Ramadan: individuality and conformity

Ziad A. Akl
6 Min Read
Ziad A. Akl

This piece might be uncomfortable for some people. Over the years, we have grown accustomed to celebrating the holy month of Ramadan as one of the most festive occasions of the year. Undoubtedly, the religious value of the month in the Islamic faith and its spiritual purposes are unquestionable. In Egyptian society in particular, Ramadan creates a sense of solidarity and mutual cooperation that transcends many of our daily negativities and hostilities.

It is very difficult to think of Ramadan in Egypt as a mere religious ritual because the cultural and historical significance of the month are as powerful and influential as its religious importance.

 

However, between the festivities of the tradition and the piety associated with the rituals, some things are lost and others are gravely threatened; and for so many reasons, we prefer to either overlook or intentionally ignore talking about the un-merry aspects of the holy month.

I am not about to go into the details of the various contradictions of the month and what they signify. The corporate media sponsored piety, the minimalist approach covered in banquet-oriented social occasions, the 30-day extreme ethical transformation of immoral individuals, and the millions spent on the entertainment industry are all yearly contradictions that we notice and cope with as manifestations of life’s necessary irony.

 

These contradictions are human imperfections and shortcomings, their occurrence can never be generalised and their meaning should not be over interpreted. However, what is worth interpretation is how the peaking sense of solidarity associated with Ramadan creates a sense of hostility towards those who choose to not participate in both the ritual and the tradition. What we choose to ignore discussing every year when Ramadan comes is the struggle between conformity and individuality, between the reign of the majority and the right of the minority, and between the coercion of moral and social conventions and the free play of individual choice.

It is understandable for individuals to defend their choices, and the intensity of that defence peaks when a strong sense of community and popular support backs those choices. However, what is not understandable is when the state decides to participate in that popular support with all the infringement on personal freedoms that this participation entails.

On the first day of Ramadan, Dar Al-Iftaa, Egypt’s official source of religious edicts or “fatwa” issued a statement saying that “open violation of the fast is a chaotic act and an assault on the sanctity of Islam”. Now, it is true that such statements are not legally binding, but it is also true that random arrests take place every year on the account of public violation of the fast. I do not intend to discuss the “fatwa” at length because this is not the fundamental debate that should occupy our minds at the moment. The real question that needs attention is how the line that separates what is religious from what is civic is easily crossed, and how this crossing goes unnoticed in the name of popular support and the sanctity of popular tradition and cultural ritual.

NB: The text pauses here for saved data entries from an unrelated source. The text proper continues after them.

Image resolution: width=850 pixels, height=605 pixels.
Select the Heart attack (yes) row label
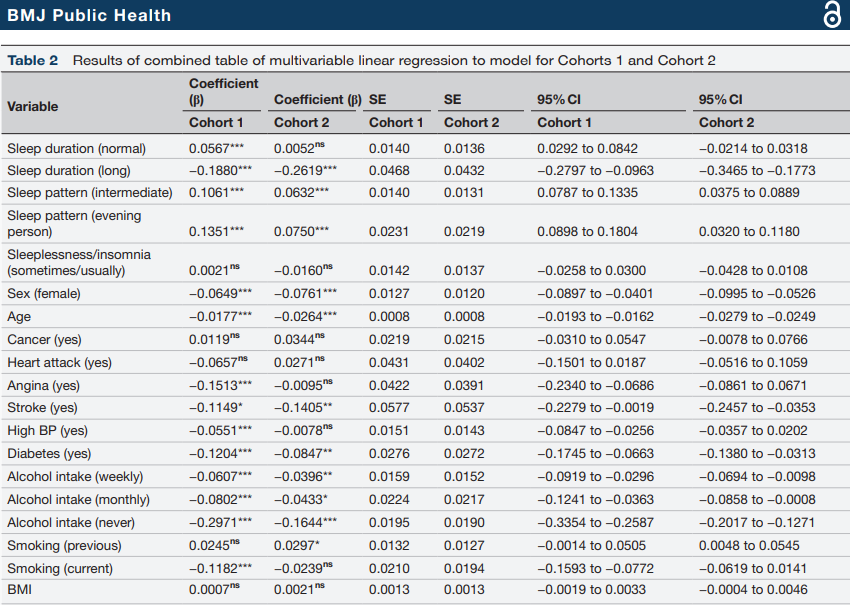[59, 362]
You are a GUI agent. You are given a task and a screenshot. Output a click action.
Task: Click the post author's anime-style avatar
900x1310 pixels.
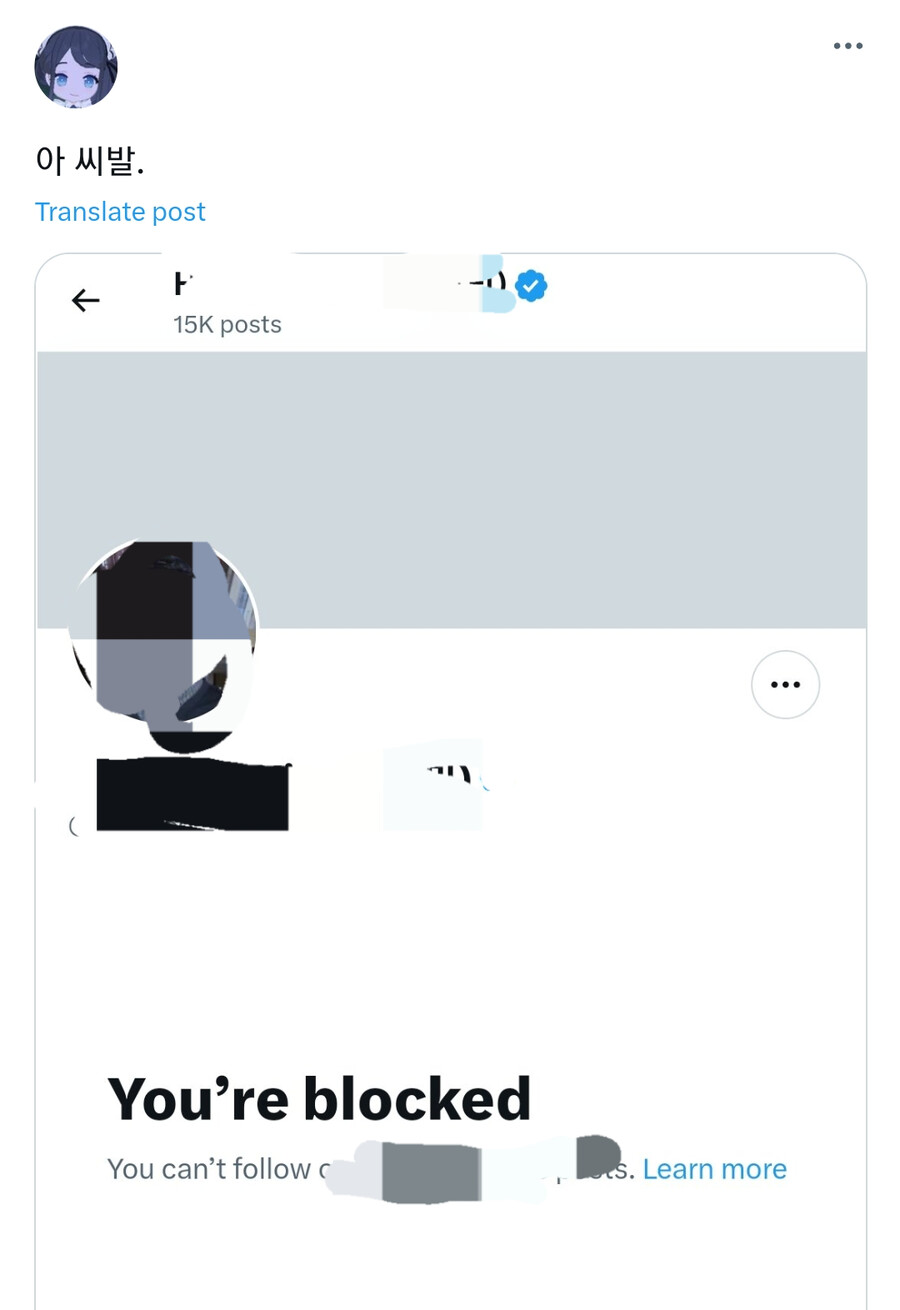point(75,65)
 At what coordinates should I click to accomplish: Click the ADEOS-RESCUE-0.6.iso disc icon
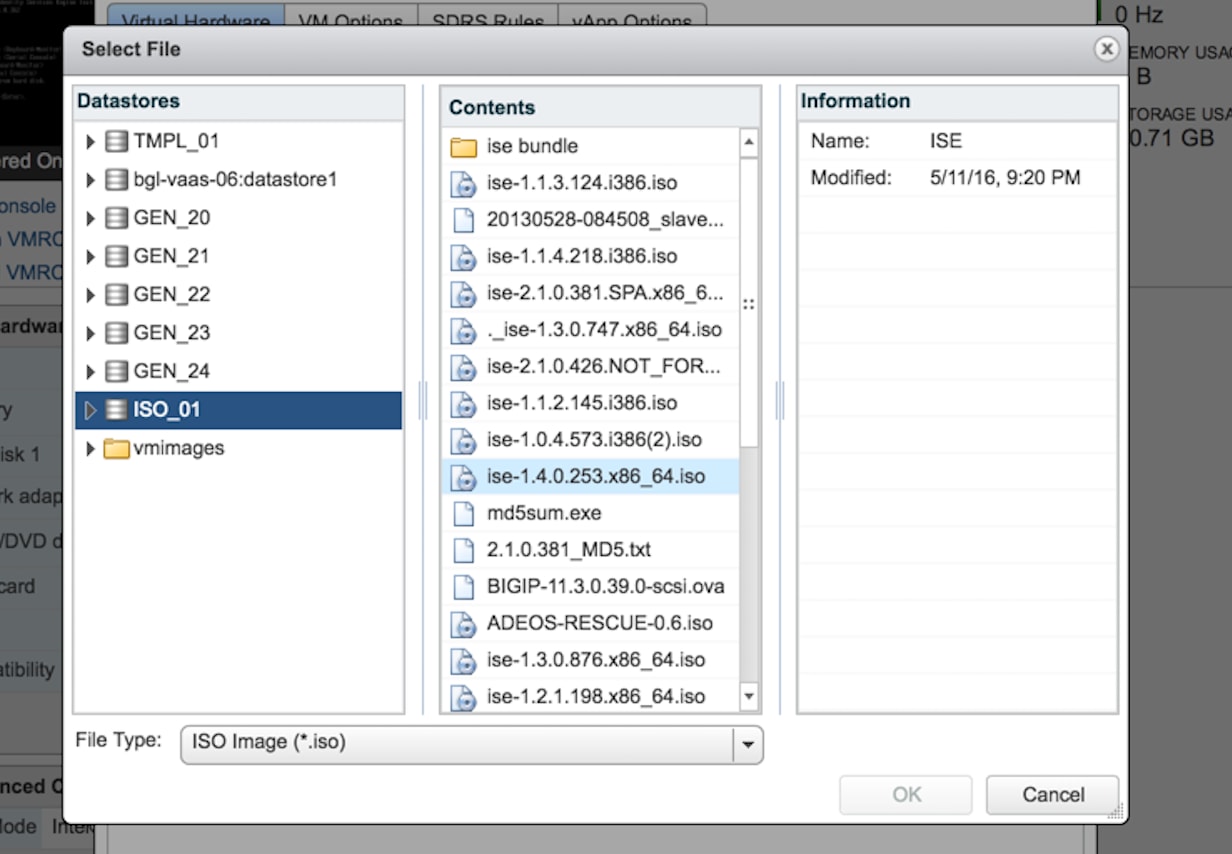pyautogui.click(x=463, y=624)
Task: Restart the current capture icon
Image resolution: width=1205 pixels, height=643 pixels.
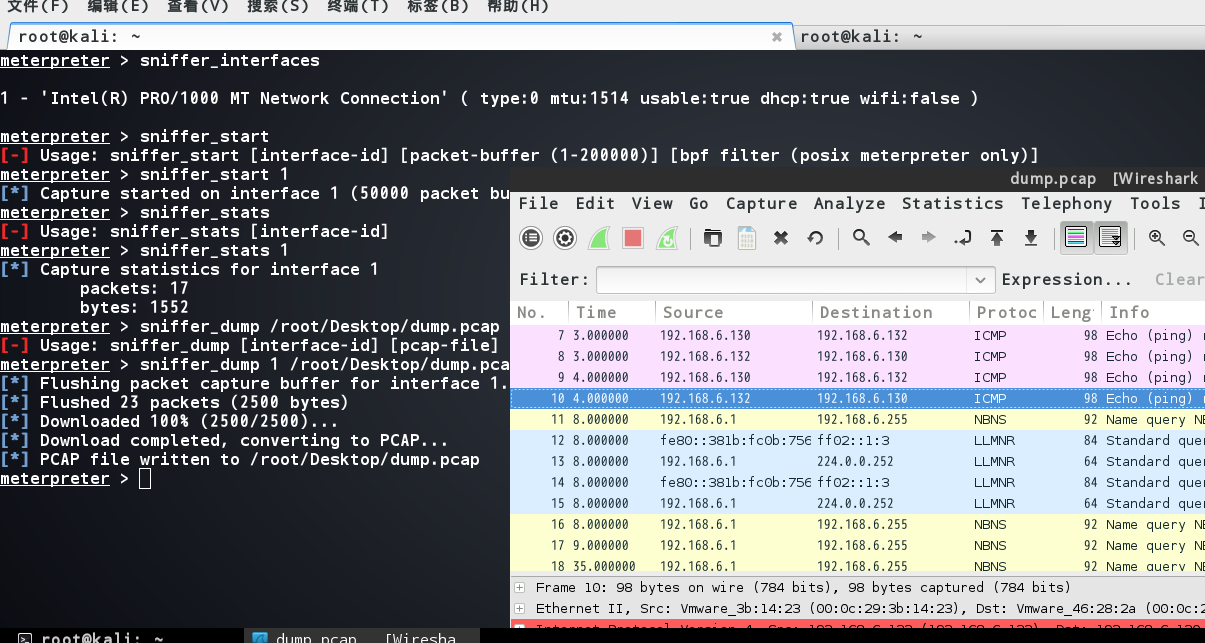Action: point(666,238)
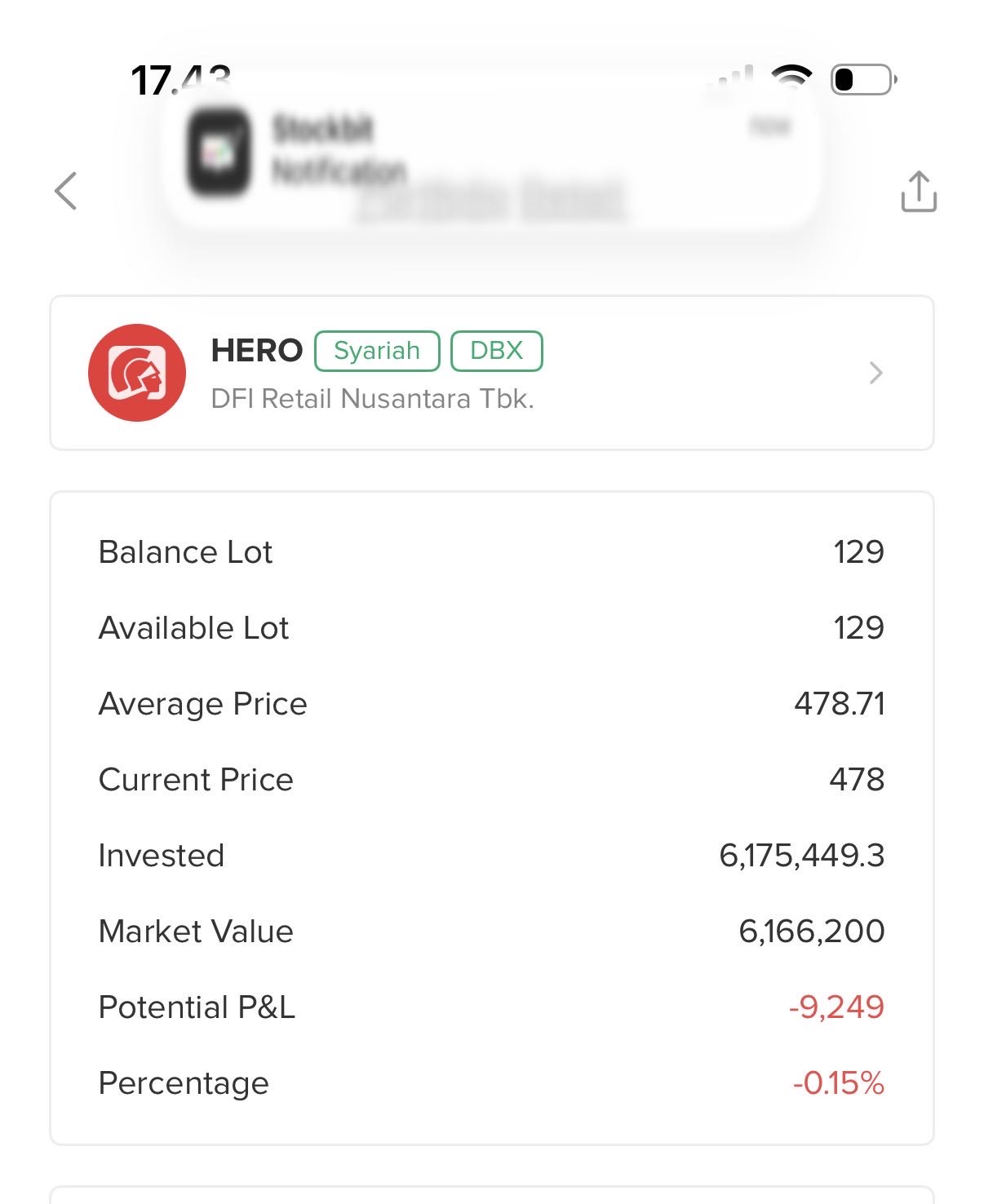Tap the Average Price value 478.71
The width and height of the screenshot is (984, 1204).
click(840, 704)
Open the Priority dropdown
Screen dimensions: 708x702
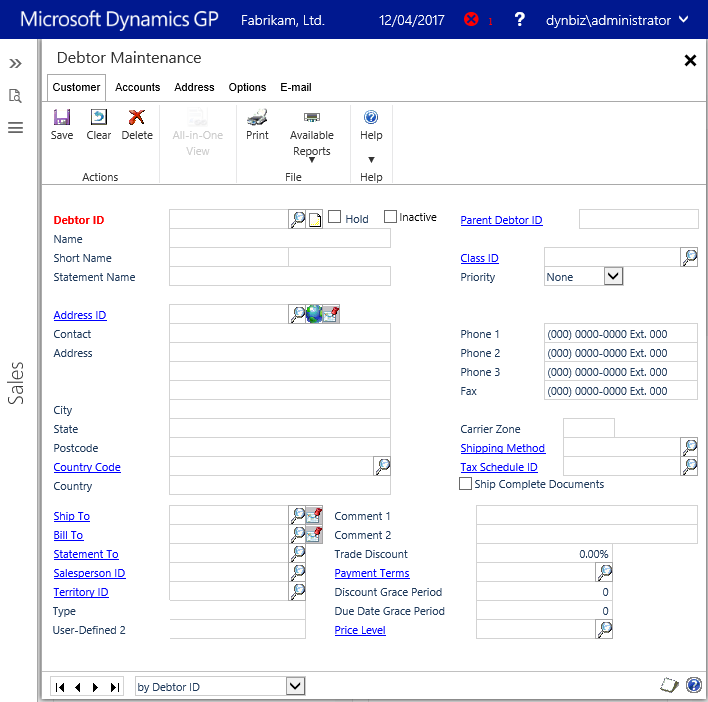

The problem is not with Ramadan or even the whole body of Islamic ritual, the problem is with the aggression that faces any public display of diversity or difference, or any unconventional yet peaceful expression of individual freedoms. Replacing civic law with cultural tradition or religious teachings is the core issue here. The main idea is in stigmatising difference in whichever form it comes. Calling public eating and drinking chaotic is no different than calling those who play heavy metal music Satanists, or imprisoning novelists who decide to use a different approach in their writing, or incriminating those who dare to voice out different political visions. It all boils down to one and the same thing: the inability of society to assimilate difference and the participation of state institutions in cracking down on diversity.

 

Individual choices do not threaten collective or majoritarian ones, and the sanctity of religion is violated when it is taken out of its spiritual realm and forced into areas that transform it into a power discourse rather than a pious pattern of life. Restricting individual freedoms in the name of presupposed notions of morality, piety, security, or righteousness will only further suppress and restrain any potential for real development of this society.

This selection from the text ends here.